December 24, 2016 at 5:26 PM by Dr. Drang
Earlier this afternoon, John Gruber tweeted out a scripting tip:
# This takes ~5 secs:
get computer name of (system info)
do shell script “scutil —get ComputerName”
— John Gruber (@gruber) Dec 24 2016 1:54 PM
I wasn’t surprised to see that a shell command is much faster than the equivalent AppleScript, but I was surprised to see a command I’ve never used before. And as I was looking up the uses of scutil, I realized I needed to improve my system for linking to Apple man pages.
As I mentioned back in May, over the years Apple has changed where it keeps its online man pages, messing up old links all over the internet. I was later told Apple was going to fix that with redirects, but in my experience older links still get you this:
To make it easy to link to the current man pages, I wrote this simple little Keyboard Maestro macro (which could just as easily be a TextExpander snippet):
The text in the Action is
%|% part tells Keyboard Maestro to put the cursor in that spot so I can type the name of the command.
I’ve been using this command for months and have always meant to share it but kept forgetting. Ironically,
scutil is a particularly poor command to use as an example of the macro’s value, because the macro assumes the man page is in Section 1, while
scutil is in Section 8.
What are the sections? They separate the commands by usage and were, I think, meant to makes searches go faster back when computers were much slower. MacOS gets its section divisions from BSD:
|3||Library functions, covering in particular the C standard library|
|4||Special files (usually devices, those found in /dev) and drivers|
|5||File formats and conventions|
|6||Games and screensavers|
|8||System administration commands and daemons|
Although most of the commands I look up are in Section 1, I’ve never been completely happy with this macro because it doesn’t always work. The section problem with
scutil got me thinking about ways to improve the macro.
Update 12/25/2016 7:04 AM
Once again, I started off by taking the easy way out and then decided to fix it. There are, in fact, many man page sections that aren’t simply numbered. There’s Section 1m, for example, which covers commands built from DTrace, like
iotop. The URL for its man page is
You can see how these multicharacter sections are handled: the first character is used in the
manx part before command name, and the whole section name is used in the suffix immediately after the section name.
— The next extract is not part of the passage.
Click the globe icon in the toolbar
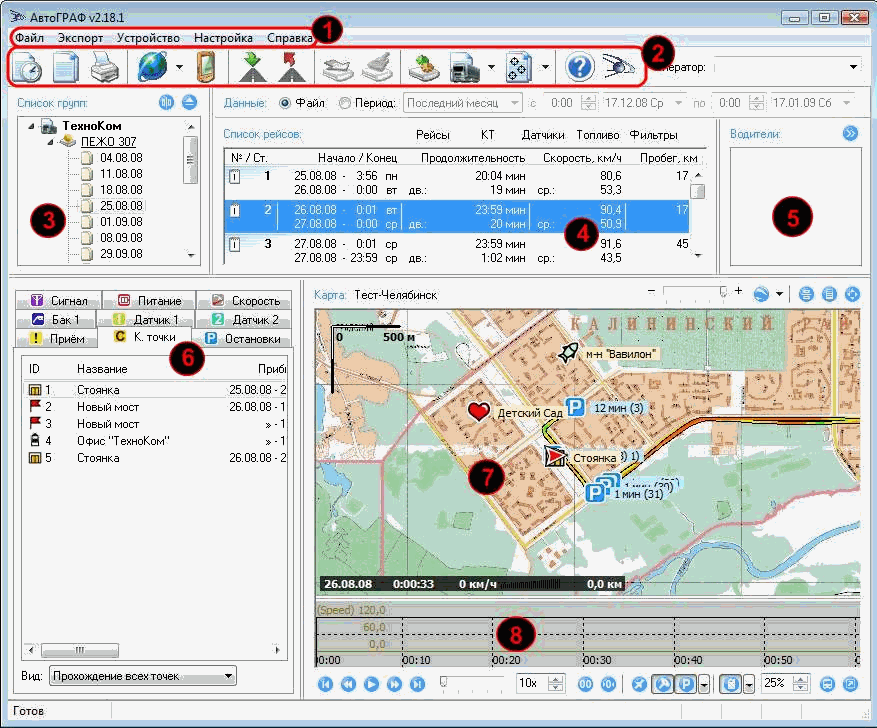This screenshot has height=728, width=877. pos(152,67)
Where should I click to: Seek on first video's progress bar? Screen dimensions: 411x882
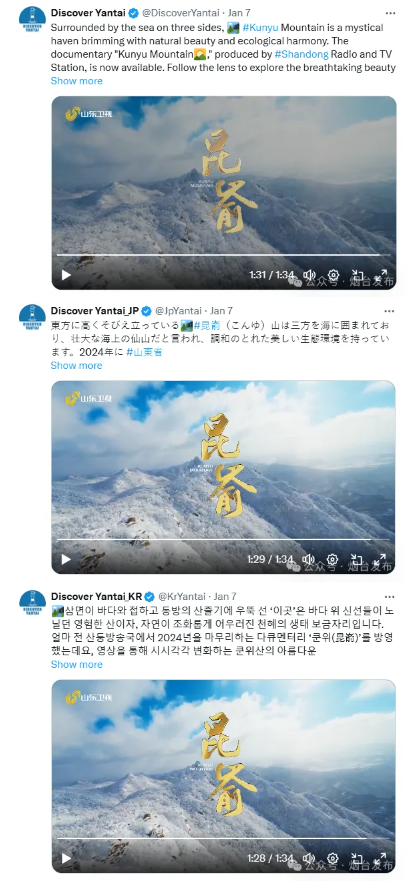click(224, 255)
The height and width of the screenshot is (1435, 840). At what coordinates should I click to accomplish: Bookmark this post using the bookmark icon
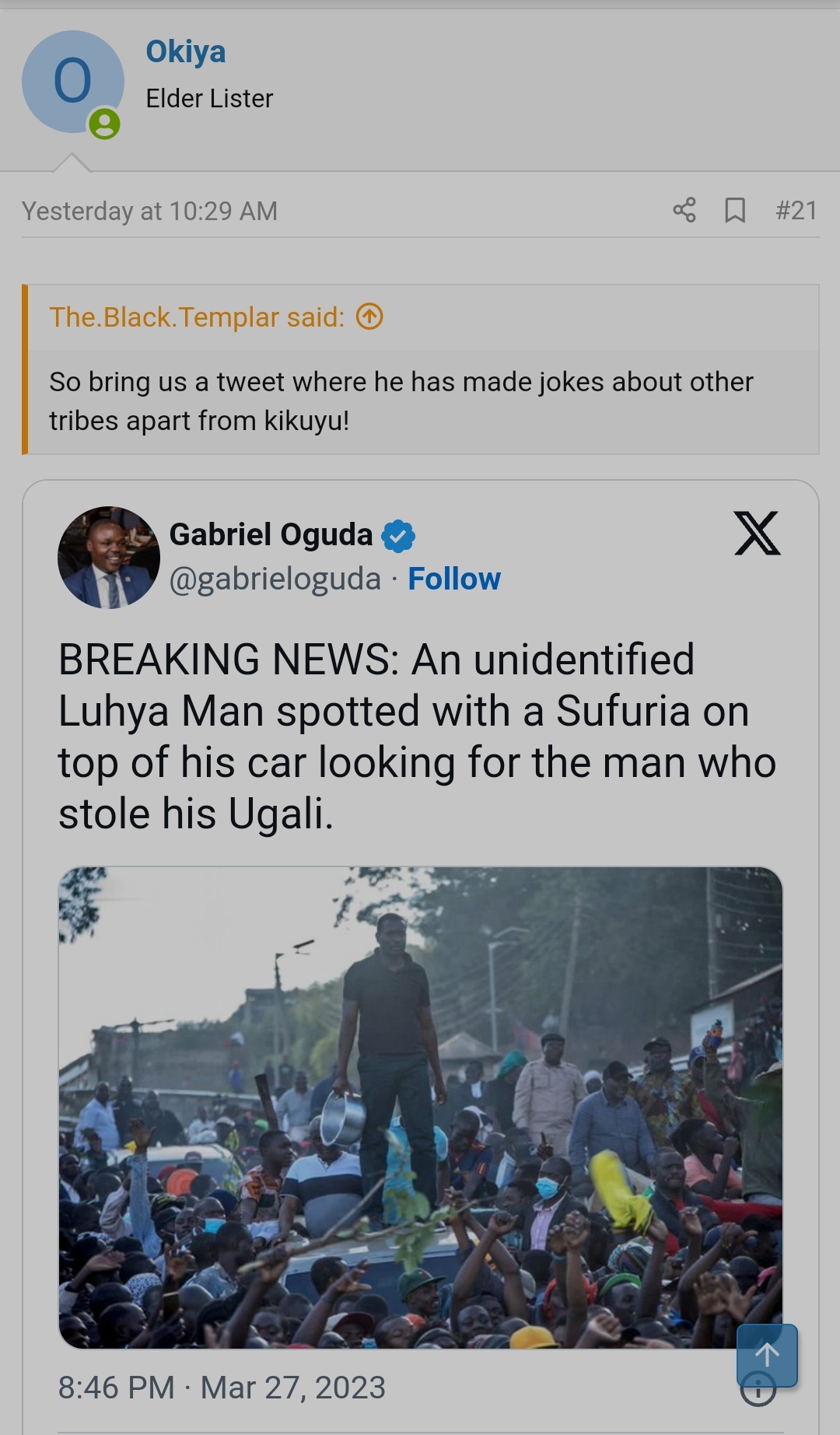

This morning, before the rest of the family got up to open presents, I decided it would be easy to extend the macro to handle these multicharacter section names. These sections typically cover more obscure commands that I’m unlikely to link to, but it wasn’t that hard to change the macro to handle them, too.
Beyond this point, the post has been edited to reflect the further improved macro. Merry Christmas!
As best I can tell, there’s no way to tell the
man command to return just the section name of a man page, so I decided to extract it from the man page itself. The section name is given in parentheses in the header of the man page. For example:
SCUTIL(8) BSD System Manager's Manual SCUTIL(8)
The header is usually the second line (after a blank line), but sometimes it’s first. So what I needed was a pipeline to
- get the man page;
- delete any blank lines at the top; and
- return just the section name from the header.
After a few tries, I came up with this:
man scutil | sed -E '/^$/d' | sed -nE '1s/^[^(]+\(([^)]+)\).+$/\1/p'
The man page is piped to the first
sed command, which deletes all the blank lines. Deleting all the blank lines is overkill, but it was an easy command to write. The result is then piped to the second
sed command, which pulls out the first parenthesized string it encounters and prints out just that. I always use the
-E option for
sed because it provides “extended” regular expressions, instead of the ridiculous “basic” regular expressions that require backslashes in front of almost everything.
With that worked out, the improved Keyboard Maestro macro looks like this:
The brief pause at the top allows the deletion of the four-character trigger to occur even on my old 2010 MacBook Air. Then the user is prompted for the name of the command to look up:
With the name of the command in hand, the macro runs the pipeline shown above (using the name of the command just entered rather than
scutil) to get the section name. It then gets the first character of the section name, because we’ll need that to build the URL. Finally, it constructs the URL out of all these pieces and pastes it wherever you have the cursor. The macro works in a browser URL field as well as in a text document.
So thanks to John Gruber for showing me
scutil and reminding me that I needed to fix my man page link macro.